This combination of intelligence and a good memory would later help to make Taylor an excellent commander.
A scanning of Taylor’s memoirs indicates that he did read a large number of books on military history and the art of war. Some of the authors he mentions (both directly and indirectly) are Frederick the Great, French Marshall Turenne, French Marshall Villars, Henri Jomini, French Marshall Bugeaud, Maurice of Saxe, Julius Ceasar, and Napoleon Bonaparte. This list is, of course, incomplete, but should indicate which writers had more influence on his thinking than others. Even a cursory reading of Taylor’s memoirs lends great credence to the following statement made by a contemporary of his:
…Probably no civilian of his time was more deeply versed in the annals of war, including the achievements and personal characteristics of all the great captains, the details and philosophy of their campaigns, and their strategic theories and practice.6
The words “professional soldier” might well be substituted for “Civilian” in this quote.
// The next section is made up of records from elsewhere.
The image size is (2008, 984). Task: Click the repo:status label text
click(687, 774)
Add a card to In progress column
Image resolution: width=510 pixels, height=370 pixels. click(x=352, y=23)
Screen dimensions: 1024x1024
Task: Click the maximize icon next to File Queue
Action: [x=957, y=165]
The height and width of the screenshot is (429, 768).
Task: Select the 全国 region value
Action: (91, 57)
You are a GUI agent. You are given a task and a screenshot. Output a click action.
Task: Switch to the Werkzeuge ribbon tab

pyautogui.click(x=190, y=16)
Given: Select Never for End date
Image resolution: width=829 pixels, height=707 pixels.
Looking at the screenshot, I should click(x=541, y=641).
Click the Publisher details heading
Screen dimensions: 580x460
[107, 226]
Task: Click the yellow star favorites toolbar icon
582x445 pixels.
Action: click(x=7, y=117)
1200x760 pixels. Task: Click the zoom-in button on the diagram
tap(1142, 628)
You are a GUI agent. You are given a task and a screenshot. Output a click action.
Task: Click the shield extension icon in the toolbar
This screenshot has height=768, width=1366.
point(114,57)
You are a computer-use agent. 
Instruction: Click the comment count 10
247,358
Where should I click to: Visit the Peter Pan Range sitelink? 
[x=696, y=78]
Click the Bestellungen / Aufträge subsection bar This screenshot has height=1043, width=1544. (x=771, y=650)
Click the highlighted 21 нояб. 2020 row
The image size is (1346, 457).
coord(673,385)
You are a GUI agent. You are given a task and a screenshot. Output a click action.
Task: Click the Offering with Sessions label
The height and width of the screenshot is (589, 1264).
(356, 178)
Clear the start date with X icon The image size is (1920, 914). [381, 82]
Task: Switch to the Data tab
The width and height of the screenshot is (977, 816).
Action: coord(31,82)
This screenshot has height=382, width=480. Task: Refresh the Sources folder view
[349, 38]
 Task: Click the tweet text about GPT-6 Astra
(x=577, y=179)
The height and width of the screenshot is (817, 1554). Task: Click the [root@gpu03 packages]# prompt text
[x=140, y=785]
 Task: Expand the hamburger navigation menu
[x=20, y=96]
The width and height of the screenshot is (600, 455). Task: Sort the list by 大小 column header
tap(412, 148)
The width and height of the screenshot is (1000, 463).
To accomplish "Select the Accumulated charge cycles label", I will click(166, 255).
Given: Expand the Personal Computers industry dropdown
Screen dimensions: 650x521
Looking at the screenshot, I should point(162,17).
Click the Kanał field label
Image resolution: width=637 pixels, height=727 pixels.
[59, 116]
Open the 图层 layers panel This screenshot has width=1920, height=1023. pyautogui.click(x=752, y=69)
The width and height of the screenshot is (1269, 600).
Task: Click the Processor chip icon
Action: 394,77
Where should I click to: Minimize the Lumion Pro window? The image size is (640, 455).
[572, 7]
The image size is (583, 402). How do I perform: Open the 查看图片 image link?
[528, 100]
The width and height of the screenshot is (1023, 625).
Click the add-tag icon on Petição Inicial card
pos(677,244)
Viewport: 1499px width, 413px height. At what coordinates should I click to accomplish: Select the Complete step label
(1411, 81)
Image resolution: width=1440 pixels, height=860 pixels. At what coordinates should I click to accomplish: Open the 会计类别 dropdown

Richard Taylor, then, on the eve of the Civil War, was a man with a rare knowledge of military history and the art of war. Though he lacked the experience of a professional soldier, he was not restricted to the limited strategy and tactics as taught and practiced at West point. His military thinking was a blending of the art of war as advocated by men whose books he had read. In his

5 Charles E. Fenner, “Richard Taylor,” in Library of Southern Literature, edited by Edwin A. Alderman and Joel Chandler Harris, 17 vols. (Atlanta, 1907), XII, 5199.
6 Ibid., 5200.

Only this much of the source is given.